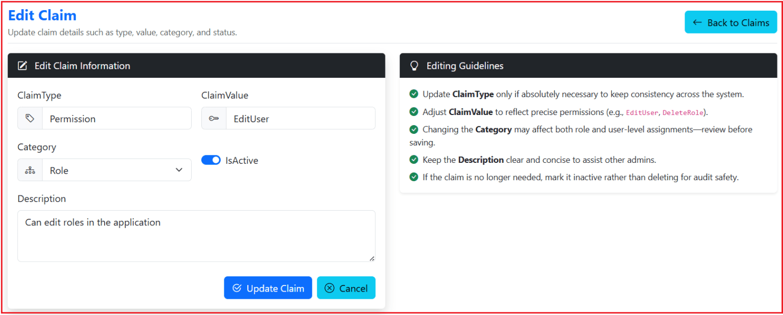Click the tag icon beside the ClaimType field
The height and width of the screenshot is (315, 783).
pyautogui.click(x=30, y=118)
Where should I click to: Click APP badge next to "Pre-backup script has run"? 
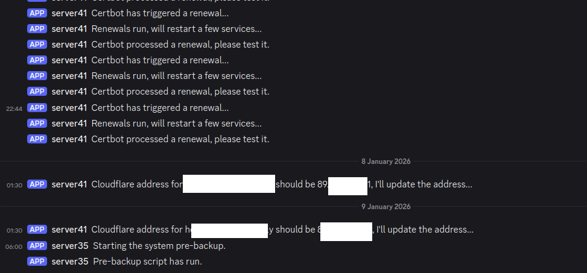37,262

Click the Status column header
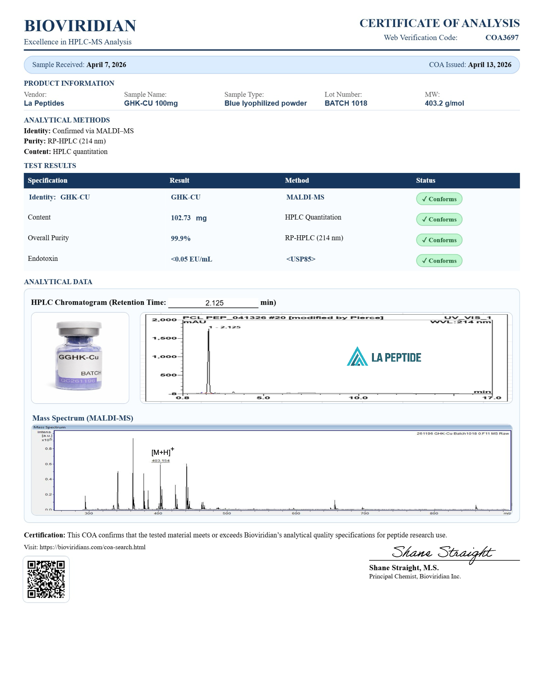pyautogui.click(x=425, y=180)
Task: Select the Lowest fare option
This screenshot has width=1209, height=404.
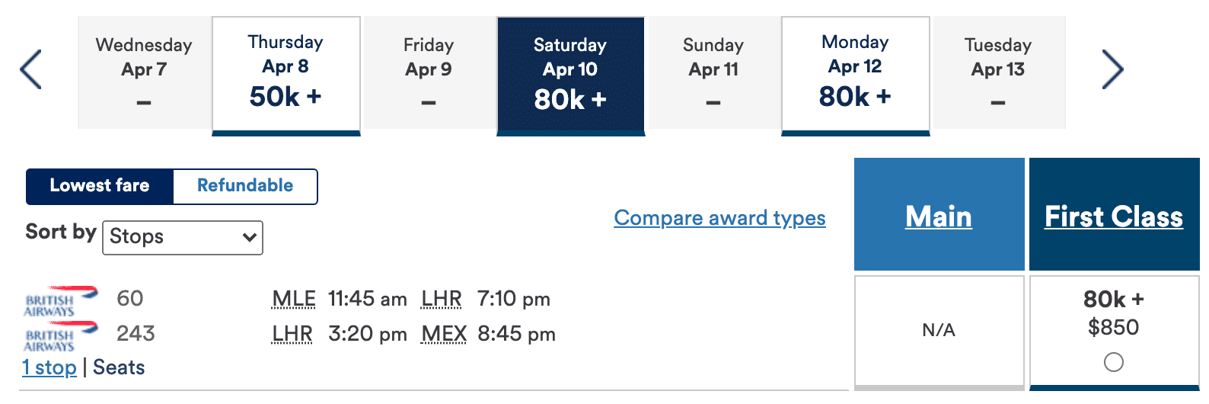Action: click(x=100, y=186)
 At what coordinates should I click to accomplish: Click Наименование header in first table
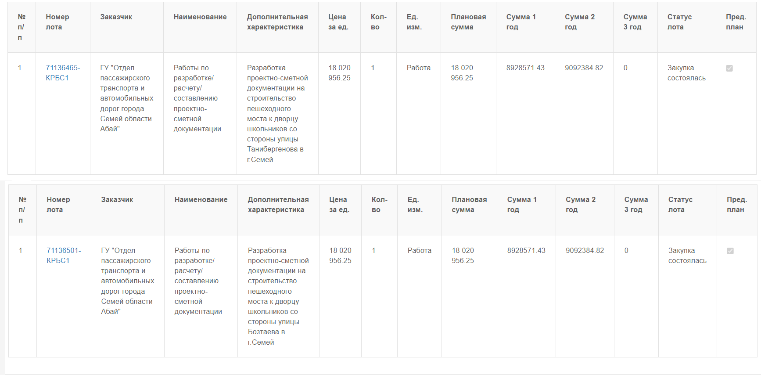(200, 17)
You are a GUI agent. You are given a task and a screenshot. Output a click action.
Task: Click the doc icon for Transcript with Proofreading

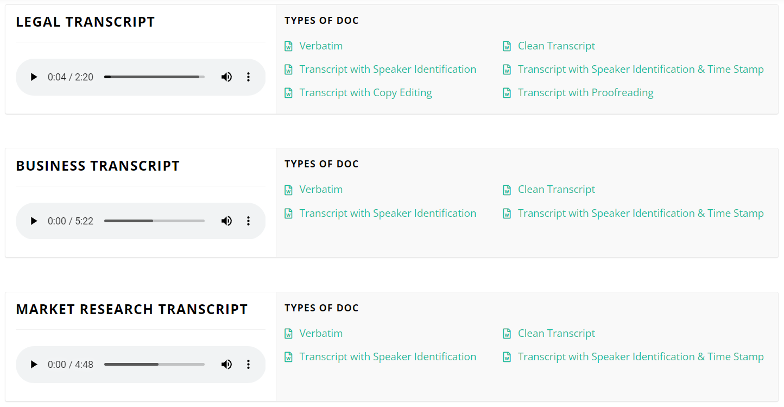pos(507,92)
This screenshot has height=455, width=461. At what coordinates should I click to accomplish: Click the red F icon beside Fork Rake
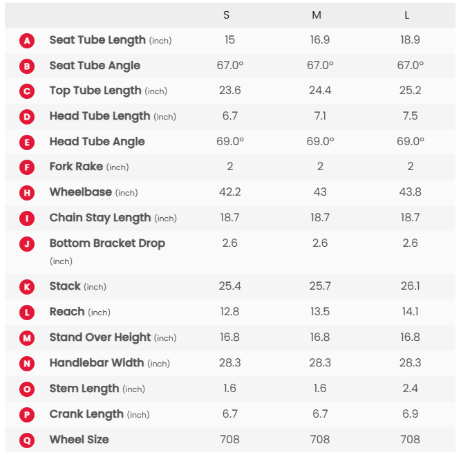click(27, 167)
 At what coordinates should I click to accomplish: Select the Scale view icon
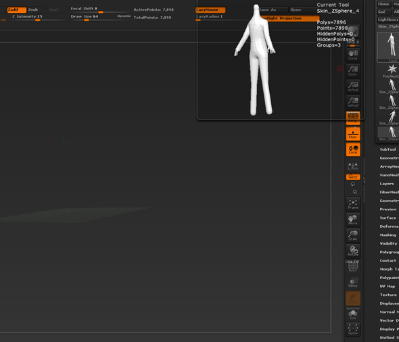tap(353, 235)
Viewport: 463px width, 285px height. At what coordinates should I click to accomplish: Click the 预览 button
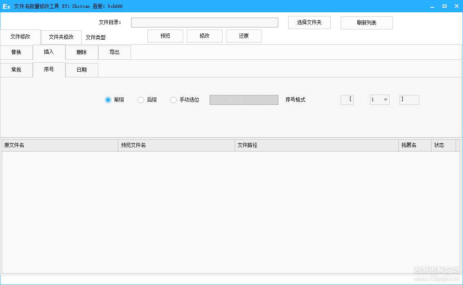[165, 36]
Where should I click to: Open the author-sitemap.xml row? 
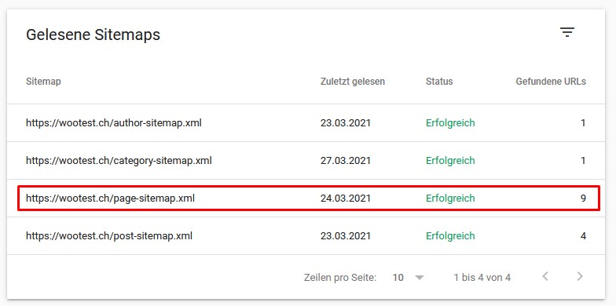[306, 122]
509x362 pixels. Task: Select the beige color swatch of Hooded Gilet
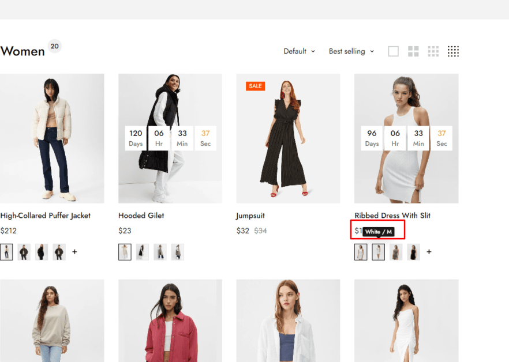pos(124,252)
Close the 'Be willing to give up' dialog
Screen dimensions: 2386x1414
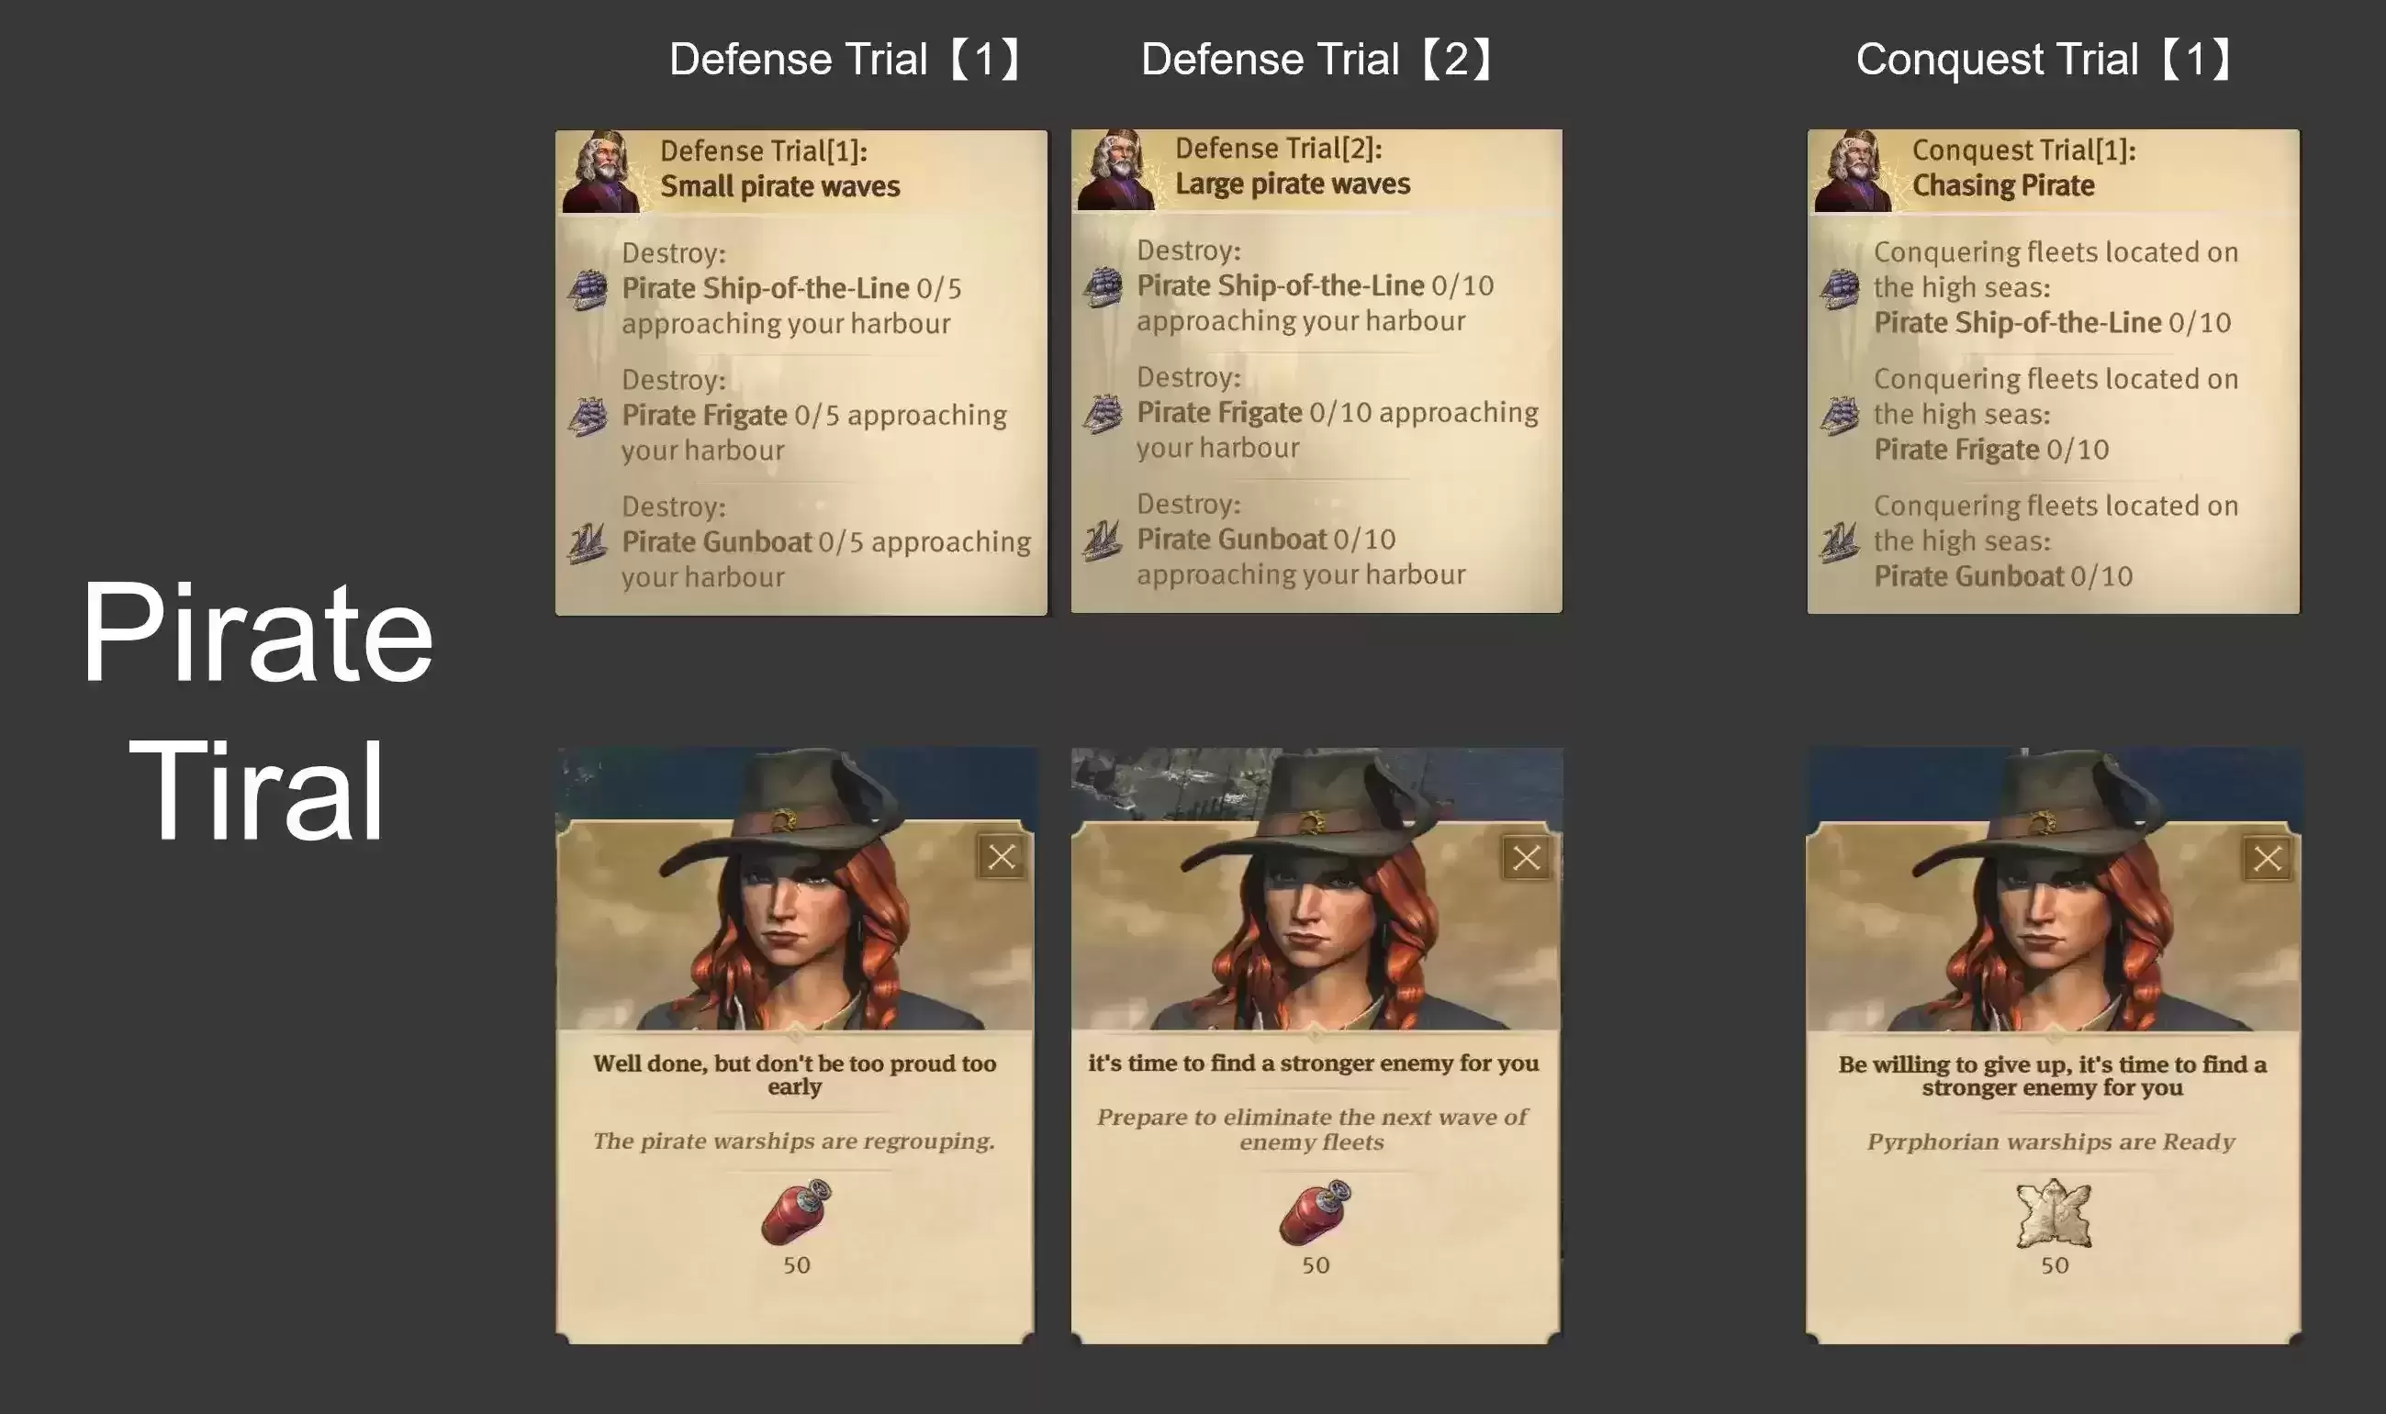point(2267,859)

--*--

◆ Problem details: Both the line containing "Where should I click to: Click" and the last line of the records above belong in the exact copy, along with every line between them; pictures do not.

◆ Answer for this exercise:
Where should I click to: Click APP badge next to "Pre-backup script has run"? 
37,262

Click the Status column header
pyautogui.click(x=425, y=180)
Task: Select the Lowest fare option
This screenshot has width=1209, height=404.
Action: click(x=100, y=186)
 At what coordinates should I click to accomplish: Click Наименование header in first table
(200, 17)
You are a GUI agent. You are given a task and a screenshot. Output a click action.
Task: Click the doc icon for Transcript with Proofreading

pos(507,92)
This screenshot has height=455, width=461. At what coordinates should I click to accomplish: Click the red F icon beside Fork Rake
click(27, 167)
 At what coordinates should I click to accomplish: Select the Scale view icon
tap(353, 235)
Viewport: 463px width, 285px height. At what coordinates should I click to accomplish: Click the 预览 button
[165, 36]
Where should I click to: Open the author-sitemap.xml row? 
[306, 122]
509x362 pixels. Task: Select the beige color swatch of Hooded Gilet
pos(124,252)
Close the 'Be willing to give up' dialog
Screen dimensions: 2386x1414
point(2267,859)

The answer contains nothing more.